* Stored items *

####

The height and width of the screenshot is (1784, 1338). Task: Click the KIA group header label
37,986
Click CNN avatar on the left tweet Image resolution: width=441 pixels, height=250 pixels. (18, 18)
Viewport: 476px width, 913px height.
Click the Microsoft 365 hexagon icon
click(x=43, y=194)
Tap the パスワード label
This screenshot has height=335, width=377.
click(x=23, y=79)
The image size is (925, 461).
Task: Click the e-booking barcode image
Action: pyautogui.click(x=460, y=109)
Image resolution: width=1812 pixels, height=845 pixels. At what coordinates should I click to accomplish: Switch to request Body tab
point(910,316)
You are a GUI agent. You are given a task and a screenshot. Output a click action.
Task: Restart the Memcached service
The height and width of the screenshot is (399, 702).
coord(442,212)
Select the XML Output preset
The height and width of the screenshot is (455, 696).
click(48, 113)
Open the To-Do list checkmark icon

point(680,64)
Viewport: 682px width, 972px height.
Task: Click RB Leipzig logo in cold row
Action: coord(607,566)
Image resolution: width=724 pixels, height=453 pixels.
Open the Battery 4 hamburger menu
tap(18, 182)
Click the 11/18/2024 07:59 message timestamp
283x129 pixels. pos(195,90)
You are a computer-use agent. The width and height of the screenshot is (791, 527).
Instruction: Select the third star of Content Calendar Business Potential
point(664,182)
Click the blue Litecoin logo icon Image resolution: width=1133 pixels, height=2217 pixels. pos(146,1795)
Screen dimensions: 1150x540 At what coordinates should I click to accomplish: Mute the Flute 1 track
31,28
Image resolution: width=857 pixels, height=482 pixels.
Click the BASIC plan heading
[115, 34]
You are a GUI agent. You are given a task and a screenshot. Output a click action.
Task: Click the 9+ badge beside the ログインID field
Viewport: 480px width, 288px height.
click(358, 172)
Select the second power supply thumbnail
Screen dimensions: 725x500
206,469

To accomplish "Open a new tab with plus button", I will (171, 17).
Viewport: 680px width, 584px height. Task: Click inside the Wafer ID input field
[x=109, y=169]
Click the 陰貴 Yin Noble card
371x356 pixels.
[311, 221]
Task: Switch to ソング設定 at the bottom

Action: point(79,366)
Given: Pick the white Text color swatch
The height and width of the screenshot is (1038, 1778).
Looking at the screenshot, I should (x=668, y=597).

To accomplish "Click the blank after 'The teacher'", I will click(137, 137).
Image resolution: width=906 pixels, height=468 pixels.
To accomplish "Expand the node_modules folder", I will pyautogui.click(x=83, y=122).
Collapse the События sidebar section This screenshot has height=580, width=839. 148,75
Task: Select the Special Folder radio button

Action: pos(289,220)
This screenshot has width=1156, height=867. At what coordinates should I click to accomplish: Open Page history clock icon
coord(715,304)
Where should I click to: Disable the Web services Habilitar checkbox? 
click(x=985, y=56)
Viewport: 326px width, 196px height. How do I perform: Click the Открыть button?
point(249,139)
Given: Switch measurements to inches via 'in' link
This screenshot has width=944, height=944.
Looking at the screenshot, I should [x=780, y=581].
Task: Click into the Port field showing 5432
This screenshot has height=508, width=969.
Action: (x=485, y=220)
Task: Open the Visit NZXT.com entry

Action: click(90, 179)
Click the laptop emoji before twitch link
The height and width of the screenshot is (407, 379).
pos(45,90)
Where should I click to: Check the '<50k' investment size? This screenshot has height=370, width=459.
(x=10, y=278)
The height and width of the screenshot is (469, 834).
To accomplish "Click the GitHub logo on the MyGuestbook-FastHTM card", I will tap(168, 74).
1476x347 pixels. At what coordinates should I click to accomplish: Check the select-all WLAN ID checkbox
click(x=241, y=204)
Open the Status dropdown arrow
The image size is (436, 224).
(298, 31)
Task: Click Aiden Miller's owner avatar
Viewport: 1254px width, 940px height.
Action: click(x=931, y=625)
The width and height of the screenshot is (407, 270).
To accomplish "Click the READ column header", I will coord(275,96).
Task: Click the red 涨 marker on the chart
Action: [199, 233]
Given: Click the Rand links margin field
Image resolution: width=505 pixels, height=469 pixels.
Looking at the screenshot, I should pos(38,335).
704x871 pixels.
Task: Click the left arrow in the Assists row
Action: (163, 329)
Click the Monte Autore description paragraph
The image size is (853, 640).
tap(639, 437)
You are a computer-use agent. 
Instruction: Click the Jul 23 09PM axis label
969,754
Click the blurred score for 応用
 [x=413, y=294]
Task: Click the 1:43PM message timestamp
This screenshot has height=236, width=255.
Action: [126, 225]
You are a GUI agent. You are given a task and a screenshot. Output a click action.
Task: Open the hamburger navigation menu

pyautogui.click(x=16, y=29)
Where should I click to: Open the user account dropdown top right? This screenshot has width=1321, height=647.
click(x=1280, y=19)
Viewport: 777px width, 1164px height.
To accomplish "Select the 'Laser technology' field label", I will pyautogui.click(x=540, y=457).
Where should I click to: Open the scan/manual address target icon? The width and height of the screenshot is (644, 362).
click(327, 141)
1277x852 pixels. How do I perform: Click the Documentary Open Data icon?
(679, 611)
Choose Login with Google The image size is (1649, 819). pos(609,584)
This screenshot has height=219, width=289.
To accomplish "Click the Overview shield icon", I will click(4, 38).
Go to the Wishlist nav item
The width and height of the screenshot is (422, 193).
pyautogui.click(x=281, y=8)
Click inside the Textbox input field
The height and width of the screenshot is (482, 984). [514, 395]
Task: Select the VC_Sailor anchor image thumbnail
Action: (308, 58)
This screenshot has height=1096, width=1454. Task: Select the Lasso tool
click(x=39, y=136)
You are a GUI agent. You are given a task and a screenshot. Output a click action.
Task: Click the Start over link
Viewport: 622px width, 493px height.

####

Return the entries exactly as they appear, from the line with "Click the blue" up to and including the line with "will pyautogui.click(x=83, y=122).".

Click the blue Litecoin logo icon Image resolution: width=1133 pixels, height=2217 pixels. pos(146,1795)
Screen dimensions: 1150x540 At what coordinates should I click to accomplish: Mute the Flute 1 track
31,28
Image resolution: width=857 pixels, height=482 pixels.
Click the BASIC plan heading
[115, 34]
You are a GUI agent. You are given a task and a screenshot. Output a click action.
Task: Click the 9+ badge beside the ログインID field
Viewport: 480px width, 288px height.
click(358, 172)
Select the second power supply thumbnail
Screen dimensions: 725x500
206,469

To accomplish "Open a new tab with plus button", I will (171, 17).
Viewport: 680px width, 584px height. Task: Click inside the Wafer ID input field
[x=109, y=169]
Click the 陰貴 Yin Noble card
371x356 pixels.
[311, 221]
Task: Switch to ソング設定 at the bottom

Action: point(79,366)
Given: Pick the white Text color swatch
The height and width of the screenshot is (1038, 1778).
Looking at the screenshot, I should (x=668, y=597).

To accomplish "Click the blank after 'The teacher'", I will click(137, 137).
Image resolution: width=906 pixels, height=468 pixels.
To accomplish "Expand the node_modules folder", I will pyautogui.click(x=83, y=122).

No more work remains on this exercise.